The priest and the prostitute: these two characters were often found in the old cinema's directors of the late fifties, Léo Joannon (Le Désert De Pigalle) or Maurice Cloche (Les Filles De Nuit). Those works of long ago have not worn well, that's to put it mildly.
Denis Dercourt's effort, however, has nothing to do with those old-fashioned melodramas. It's a modern movie which I would recommend only to believers because atheists would probably laugh at the providential ending, under a sky we could call Heaven.

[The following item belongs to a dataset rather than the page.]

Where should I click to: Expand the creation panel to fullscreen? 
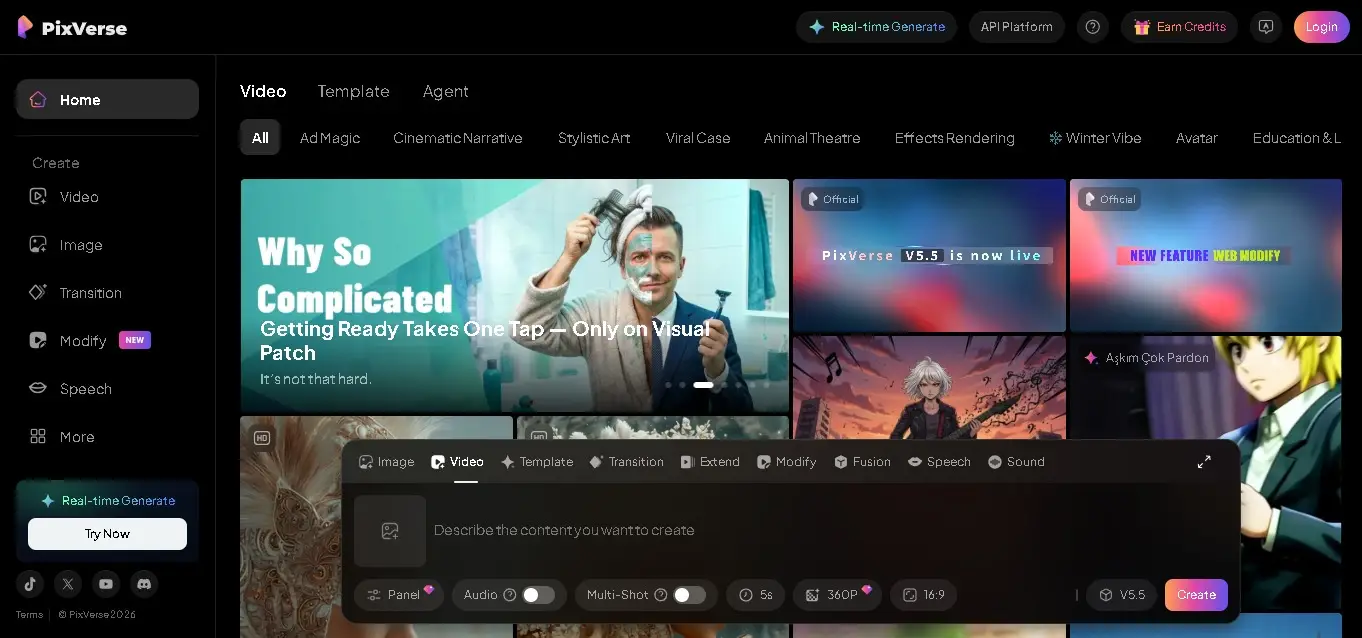[x=1204, y=461]
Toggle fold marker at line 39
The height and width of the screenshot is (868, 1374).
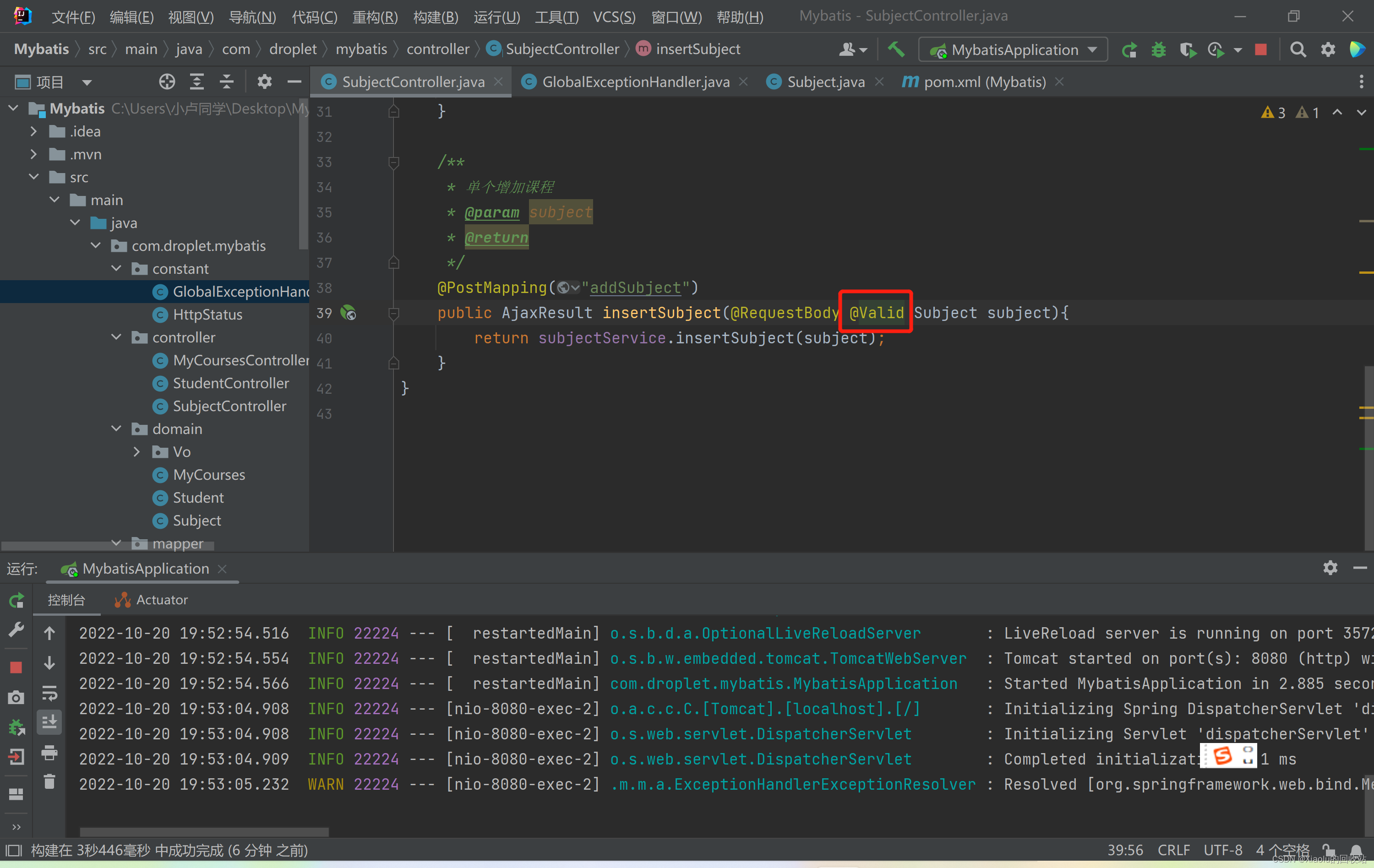(x=394, y=313)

Nevertheless, the story essentially focuses on the priest and it seems that the director is less interested in his hooker and her son gone in a coma. Both go on a pilgrimage to Abbeville where Virgin Mary would have appeared and fed starving children by throwing wheat all over the place; we are told, by the driver who takes them in his car, that the Catholic church has not yet recognized this miracle. This is basically a road movie which is the priest's road to Damascus because when the movie begins, he doesn't seem to believe anymore in what he preaches. En route to Abbeville, they will meet many ordinary people from a religion scholar to bad boys. Little by little, the priest opens up and finds out that Christ isn't in his church where he conducts a choir but on the roads, in the mental hospitals where simple people watch the birds or collect shells.
This is a fine performance by Michel Duchaussoy.